Suppose we now consider another sparsity pattern, one whose corresponding graph is not connected. Then, I believe that we would never be able to factorize the matrix $A$ in the example in a finite (or even infinite!) number of factors with the desired sparsity pattern. The only matrices we would be able to factorize into a finite number of matrices with the desired sparsity pattern would themselves have some sparsity pattern. This is based on intuition (I haven’t proved anything yet).

This graph-theoretic approach is quite interesting. For example, if there were no sparsity constraints at all, then the graph would be complete.

8. Sune Kristian Jakobsen Says:

Rod,

What if we use elementary row and column operations to reduce matrix A to a matrix which has the desired sparsity pattern, but which is NOT diagonal? I believe that would allow us to obtain a factorization of A with a minimum number of factors W_i (a sort of “minimal factorization”). Do you agree?

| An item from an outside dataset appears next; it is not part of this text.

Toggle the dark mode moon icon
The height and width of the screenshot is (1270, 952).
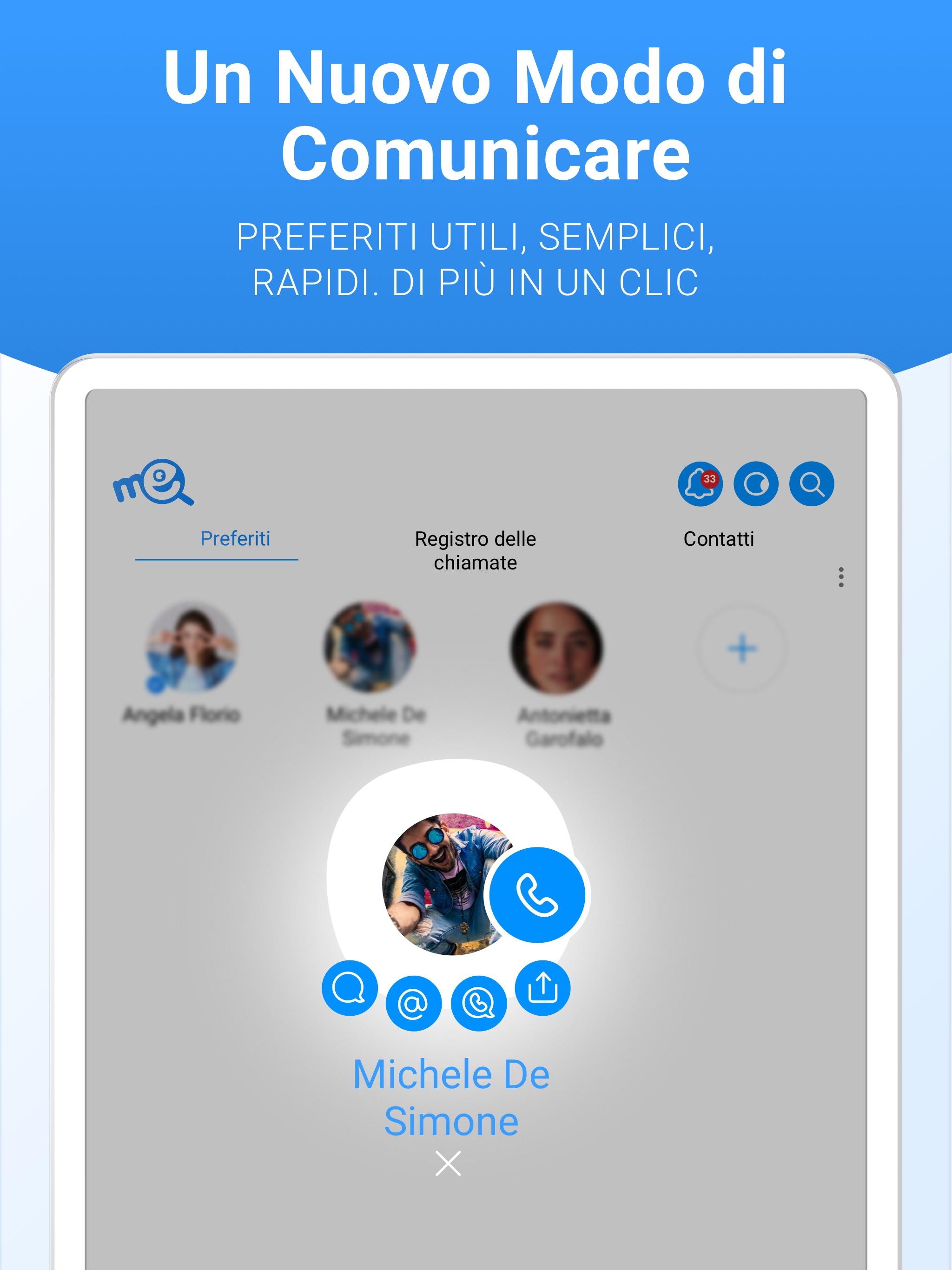(x=756, y=483)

Well, the product of two elementary matrices may be a sparse matrix: In the above example I copy the 2nd column to the first, and the 4th to the 5th in the same step. So the elementary matrices won’t be a minimal factorization. But I don’t know if you can get a minimal factorization if you multiply some of the elementary matrices.

9. Alex Says:

Interesting problem. Given an arbitrary matrix and sparsity pattern, it sounds dauntingly NP. What motivates your interest?

• Rod Carvalho Says:

Alex,

Indeed, the general problem sounds quite hard. I started to think of this problem in Spring 2006. At the time I was doing some work on sensor networks and distributed estimation. I remember reading this paper by Stephen Boyd:

Fast Linear Iterations for Distributed Averaging

and wonder if it would be possible to do distributed averaging with time-varying matrices (a sort of a “controlled diffusion” on a graph). This problem naturally leads to the problem of factorizing a matrix into a finite number of factor matrices which have a certain sparsity pattern.

10. Jean-Marie Droz Says:

It seems that a sparsity constraint $S$ is universal (allows factoring of any matrix) if and only it it has the following two properties:

- There is a permutation matrix $P$ that verifies the sparsity constraint.

- Some power of the matrix $U$ with one at each entry allowed by the constraint and zero elsewhere has all entries strictly positive.

I could have a constructive proof…

We note that both conditions are rather easy to check.

The smallest factorization of a matrix can in some cases be quadratic in the size of the matrix. Take for example as constraint for odd size $n$, with free entries at $(3,1)$, $(1,n)$ and $(1+j,j)$ for $j \in \{1,\dots,n-1\}$. The constraint is universal, but obtaining the matrix with ones at $(1,1)$ and $(2,1)$ and zero elsewhere demands a long factorization $(O(n^2))$.

In general, the number of elementary matrices you need to factorize a matrix is in $O(n^2)$.